GOAL OF THE EXERCISE:
Every line below that carries the word "screenshot" needs to be copied.

DATA LISTING:
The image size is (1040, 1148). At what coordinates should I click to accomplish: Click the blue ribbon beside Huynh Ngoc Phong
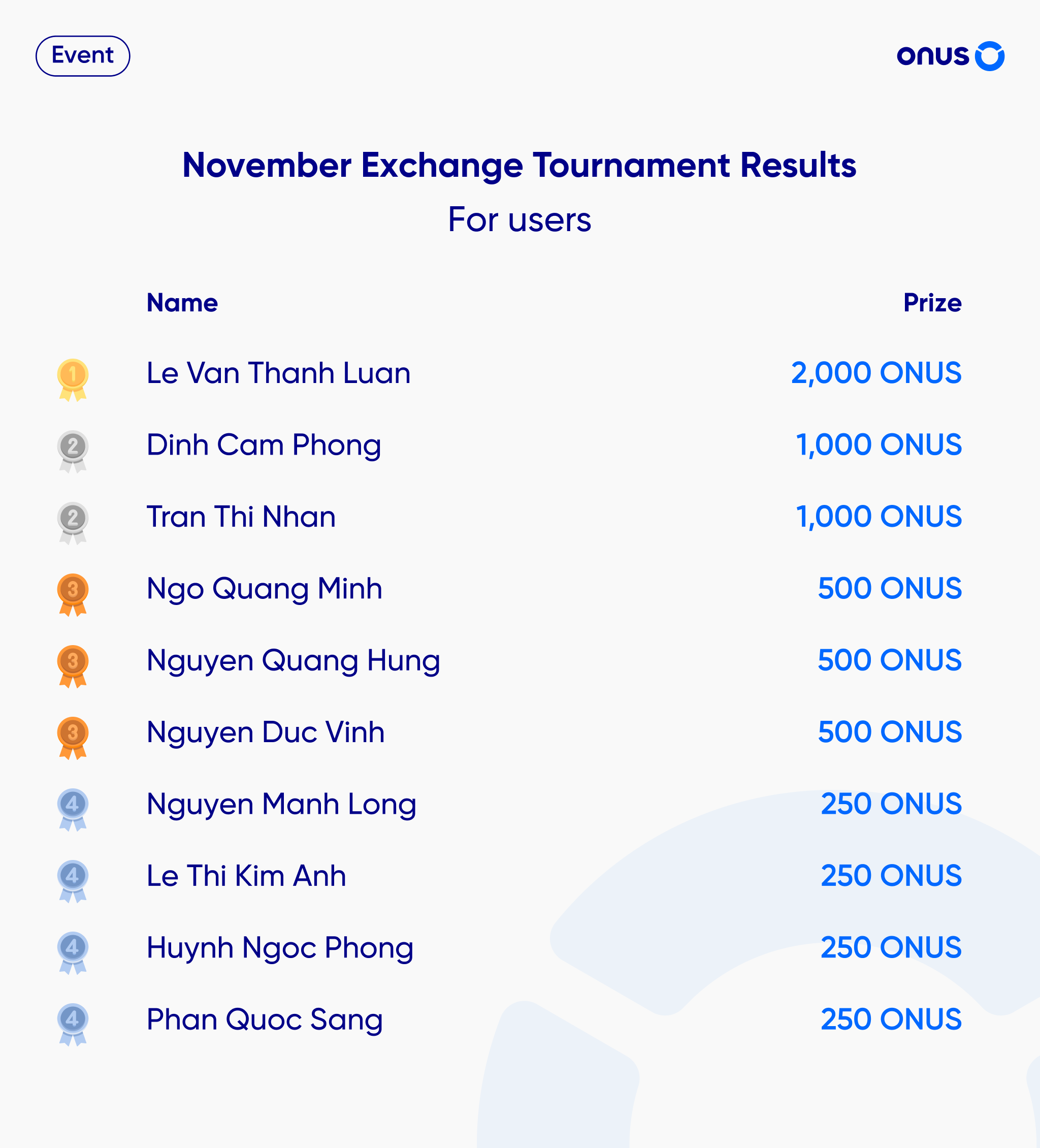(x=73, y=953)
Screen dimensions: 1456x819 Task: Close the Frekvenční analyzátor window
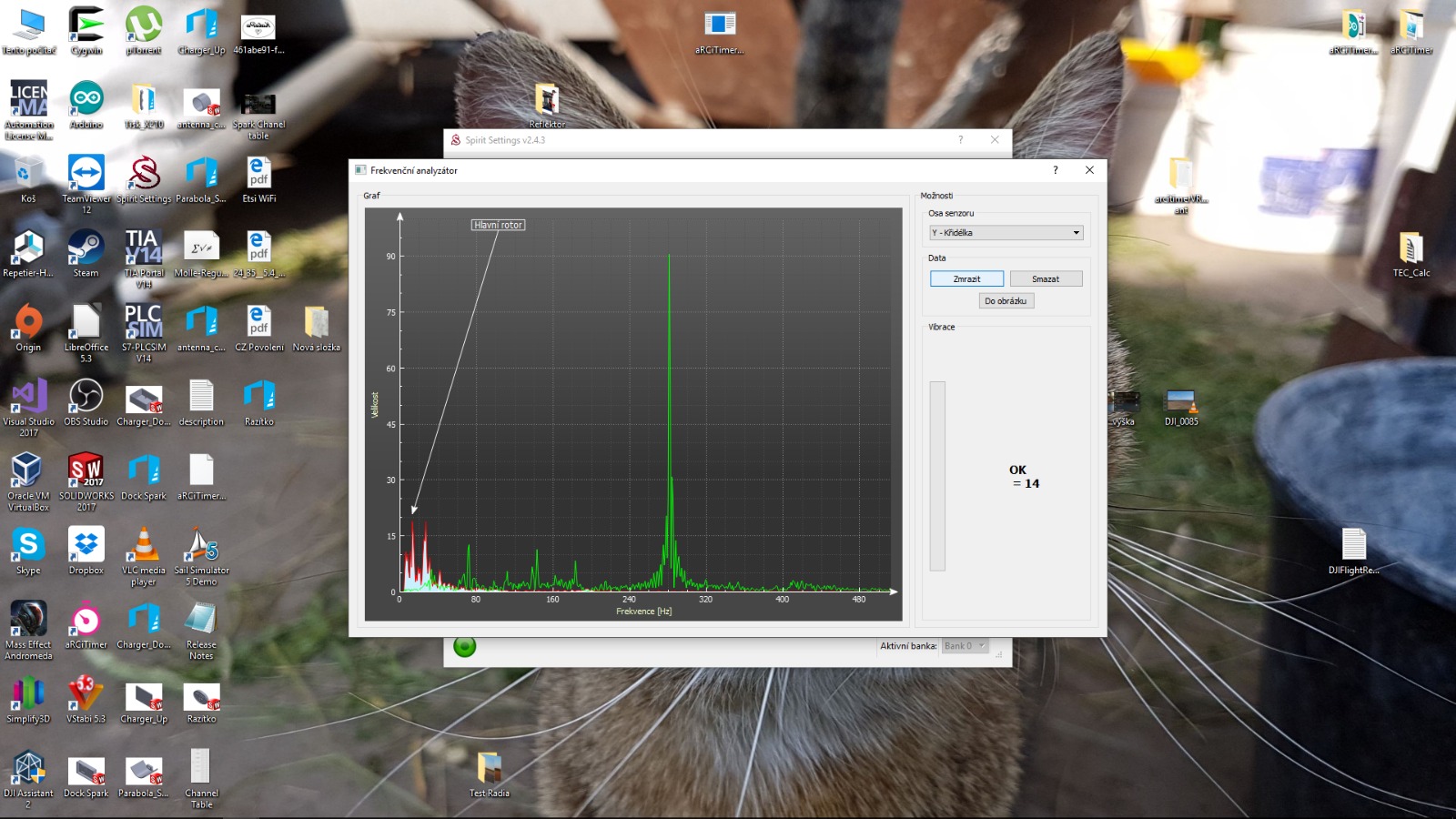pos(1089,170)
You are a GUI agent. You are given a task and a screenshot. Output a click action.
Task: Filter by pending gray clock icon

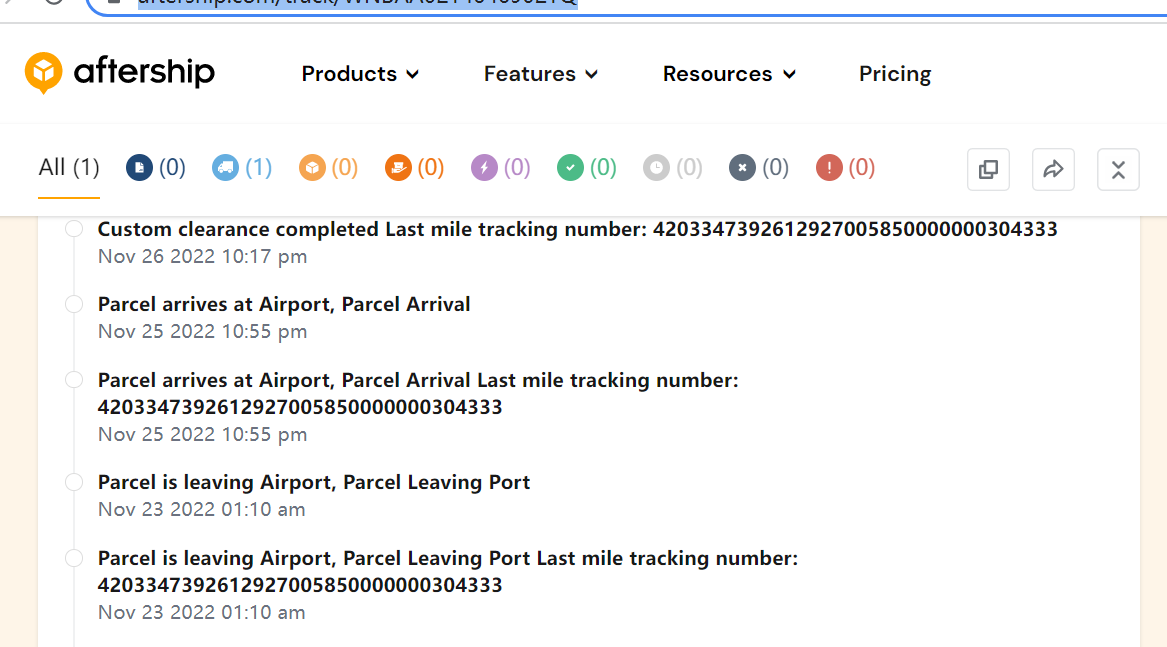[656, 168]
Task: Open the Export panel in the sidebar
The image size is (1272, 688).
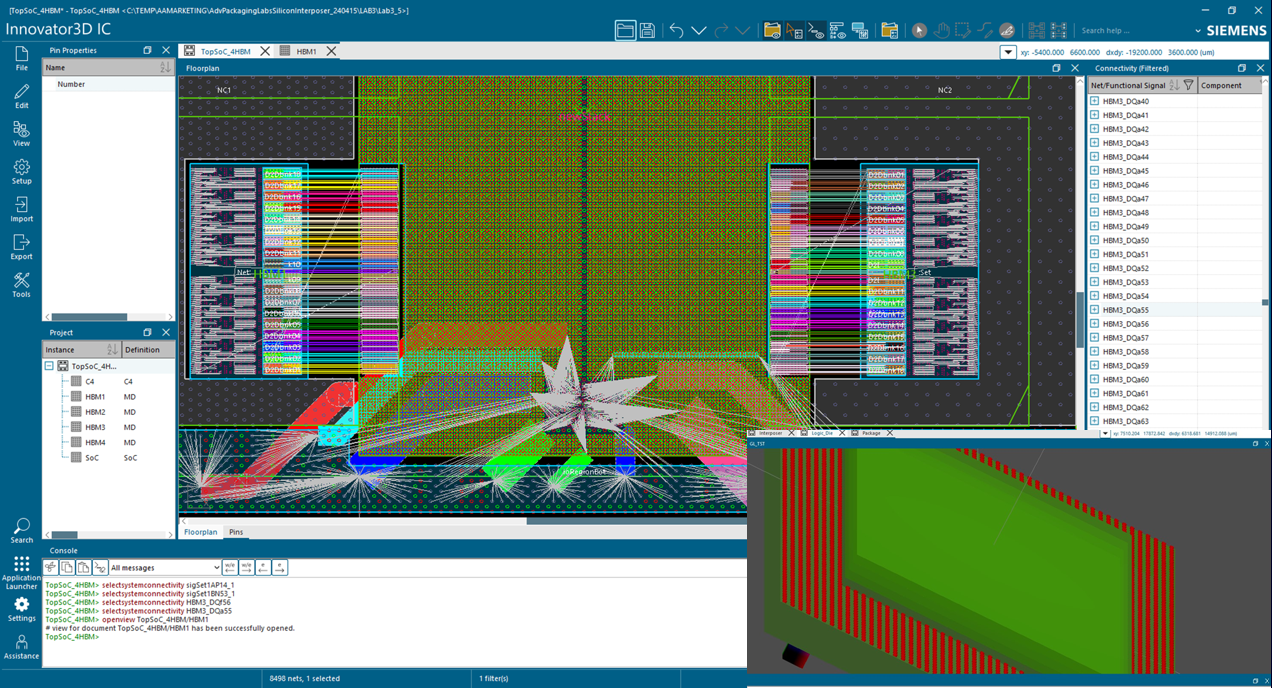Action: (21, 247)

...

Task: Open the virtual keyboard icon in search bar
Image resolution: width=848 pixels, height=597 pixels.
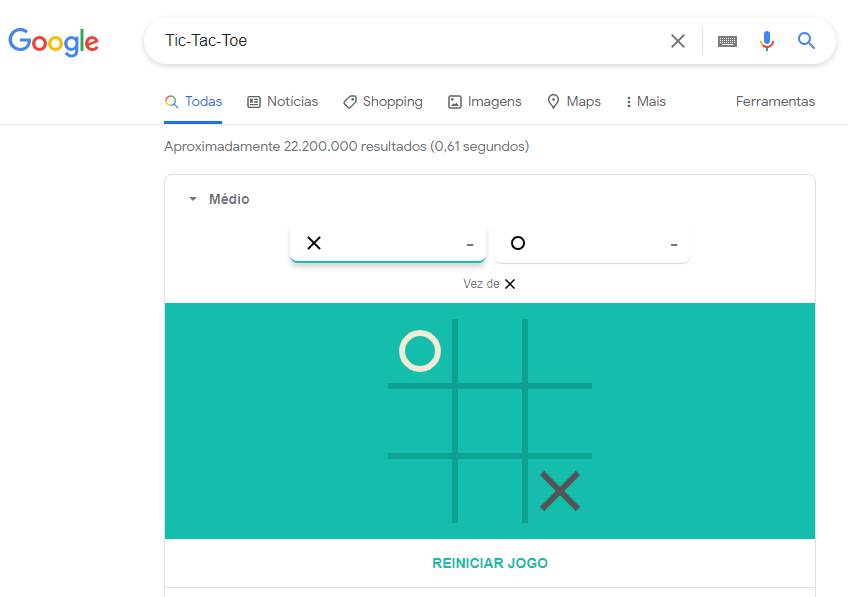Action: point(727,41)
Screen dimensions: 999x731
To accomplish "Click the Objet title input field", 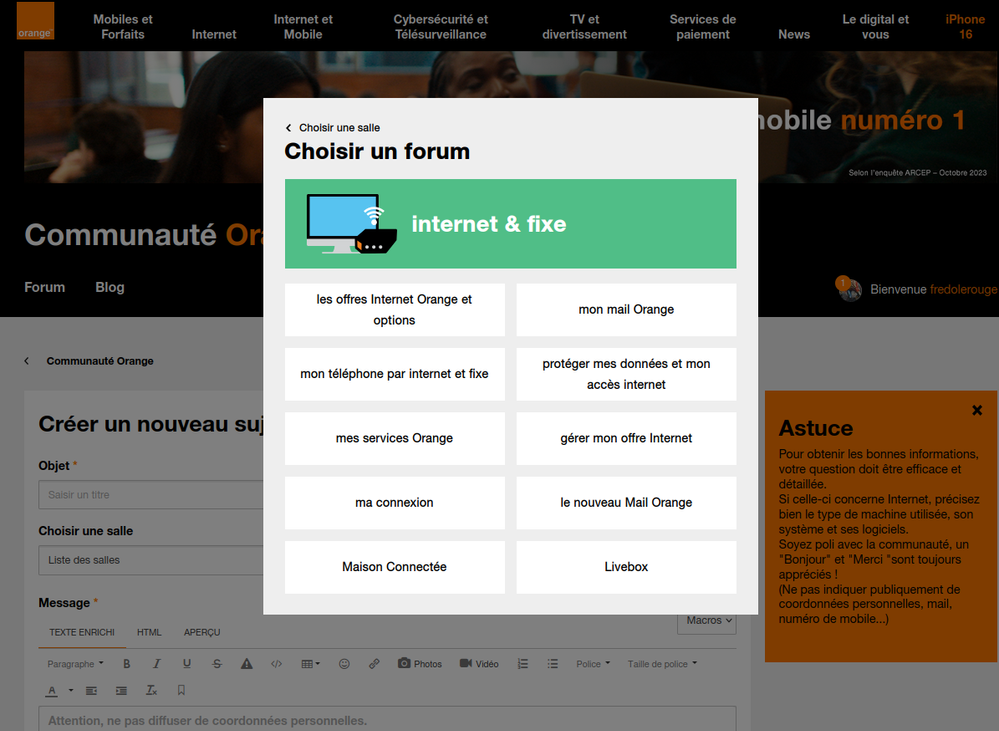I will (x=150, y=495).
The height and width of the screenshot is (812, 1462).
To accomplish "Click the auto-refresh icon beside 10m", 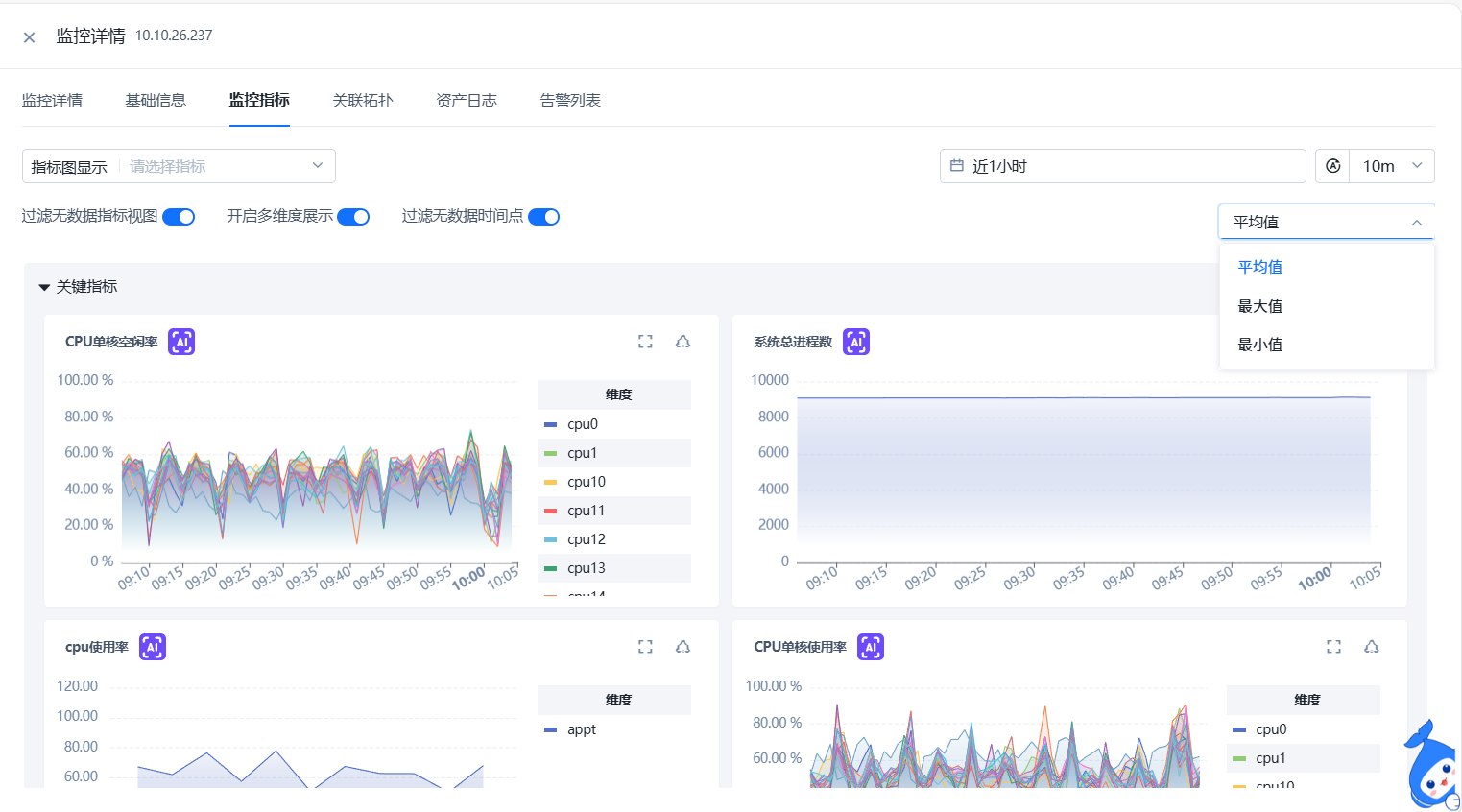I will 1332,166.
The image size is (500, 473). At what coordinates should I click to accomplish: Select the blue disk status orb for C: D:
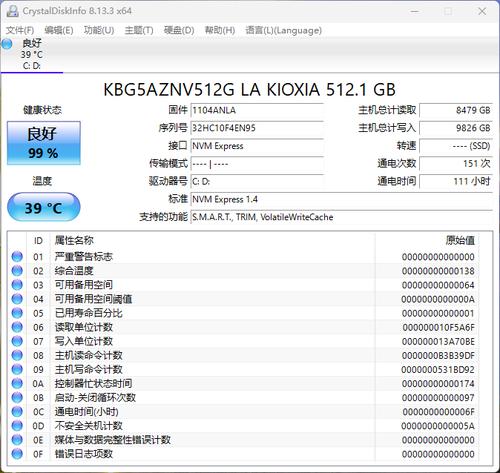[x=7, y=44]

ANSWER SECTION:
You are a GUI agent. You are given a task and a screenshot. Output a click action.
The height and width of the screenshot is (812, 1462).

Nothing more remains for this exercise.